Que reste-t-il de Verdun et le sens de cette guerre ?
Cent dix ans après ce terrible carnage où la France était économiquement à genoux, rendons hommage aux femmes épuisées par le travail, traumatisées et devant pallier aux difficultés familiales en l’absence des hommes partis au combat. N’oublions jamais que le combat pour la liberté de notre pays s’est forgé dans les blessures et les souffrances profondes des soldats de la Grande Guerre de la Somme ou Verdun. Les soldats de Verdun nous disent encore aujourd’hui qu’intolérance et fanatisme lorsqu’on les laisse grandir, réduisent l’homme à néant. « Rien n’est plus dangereux que l’ignorance et l’intolérance lorsqu’elles sont armées de pouvoir. » écrivait Voltaire.

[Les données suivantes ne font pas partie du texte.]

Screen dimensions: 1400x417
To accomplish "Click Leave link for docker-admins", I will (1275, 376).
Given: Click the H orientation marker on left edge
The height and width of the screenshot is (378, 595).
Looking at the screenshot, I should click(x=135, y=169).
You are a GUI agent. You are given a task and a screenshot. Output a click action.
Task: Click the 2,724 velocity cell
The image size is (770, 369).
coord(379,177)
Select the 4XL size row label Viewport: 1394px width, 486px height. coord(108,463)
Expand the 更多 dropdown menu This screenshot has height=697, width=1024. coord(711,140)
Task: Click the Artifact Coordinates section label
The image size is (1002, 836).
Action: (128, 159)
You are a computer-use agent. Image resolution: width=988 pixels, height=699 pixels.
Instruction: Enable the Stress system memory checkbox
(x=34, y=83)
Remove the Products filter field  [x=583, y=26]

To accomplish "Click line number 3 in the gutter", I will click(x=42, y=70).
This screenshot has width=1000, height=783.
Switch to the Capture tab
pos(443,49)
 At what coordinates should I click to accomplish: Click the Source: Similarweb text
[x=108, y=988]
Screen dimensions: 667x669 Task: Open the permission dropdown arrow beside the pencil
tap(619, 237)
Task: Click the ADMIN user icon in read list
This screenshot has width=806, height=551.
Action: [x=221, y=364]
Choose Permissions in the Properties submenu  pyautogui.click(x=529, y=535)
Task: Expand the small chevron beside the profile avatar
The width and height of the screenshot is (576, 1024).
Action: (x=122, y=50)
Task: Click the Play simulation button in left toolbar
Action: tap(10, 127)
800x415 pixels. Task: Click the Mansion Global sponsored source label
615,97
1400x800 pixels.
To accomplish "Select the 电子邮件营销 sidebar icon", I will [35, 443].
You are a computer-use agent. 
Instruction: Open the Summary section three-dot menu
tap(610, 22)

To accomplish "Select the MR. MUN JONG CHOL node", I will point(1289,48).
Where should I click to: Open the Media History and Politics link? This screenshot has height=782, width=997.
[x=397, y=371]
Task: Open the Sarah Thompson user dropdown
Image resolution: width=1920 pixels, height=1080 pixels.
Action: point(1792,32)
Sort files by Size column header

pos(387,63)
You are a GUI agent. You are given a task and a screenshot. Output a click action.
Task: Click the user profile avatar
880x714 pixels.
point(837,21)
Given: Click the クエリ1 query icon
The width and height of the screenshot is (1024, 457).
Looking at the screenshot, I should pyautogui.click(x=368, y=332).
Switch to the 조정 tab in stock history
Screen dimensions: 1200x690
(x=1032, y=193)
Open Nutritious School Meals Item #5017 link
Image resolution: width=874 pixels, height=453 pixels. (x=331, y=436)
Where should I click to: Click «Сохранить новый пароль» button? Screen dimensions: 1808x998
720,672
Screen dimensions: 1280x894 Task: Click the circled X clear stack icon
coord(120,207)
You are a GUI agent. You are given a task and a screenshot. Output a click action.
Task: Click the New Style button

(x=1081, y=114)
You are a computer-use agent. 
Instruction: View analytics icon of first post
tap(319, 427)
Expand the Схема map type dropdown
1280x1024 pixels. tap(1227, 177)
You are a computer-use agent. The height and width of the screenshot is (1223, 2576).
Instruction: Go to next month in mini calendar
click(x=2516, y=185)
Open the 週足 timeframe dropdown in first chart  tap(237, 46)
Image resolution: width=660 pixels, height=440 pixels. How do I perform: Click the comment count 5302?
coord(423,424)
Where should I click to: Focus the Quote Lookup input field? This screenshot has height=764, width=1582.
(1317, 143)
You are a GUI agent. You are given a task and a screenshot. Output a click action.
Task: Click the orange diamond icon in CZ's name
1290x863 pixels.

De ces guerres émerge l’idée fondatrice de l’Europe, il faut attendre le deuxième choc de la guerre 39-45 pour unir le continent et ouvrir le chemin de la paix aux enfants de la guerre 14-18. Le général De Gaulle pensait au destin commun de la France et de l’Allemagne dans l’intérêt des deux peuples, le cheminement de sa pensée sur la nature humaine a commencé à Verdun façonnant sa personnalité d’homme d’État jusqu’à l’exercice de la fonction suprême des années plus tard.
Aujourd’hui comme hier, nous avons le devoir envers tous ceux qui sont tombés pour la France de nous interroger sur quelle Europe faut-il construire pour sortir du diktat technocratique et financier et veiller à une maison commune en paix.
*Christine ALFARGE Secrétaire générale de l'Académie du Gaullisme.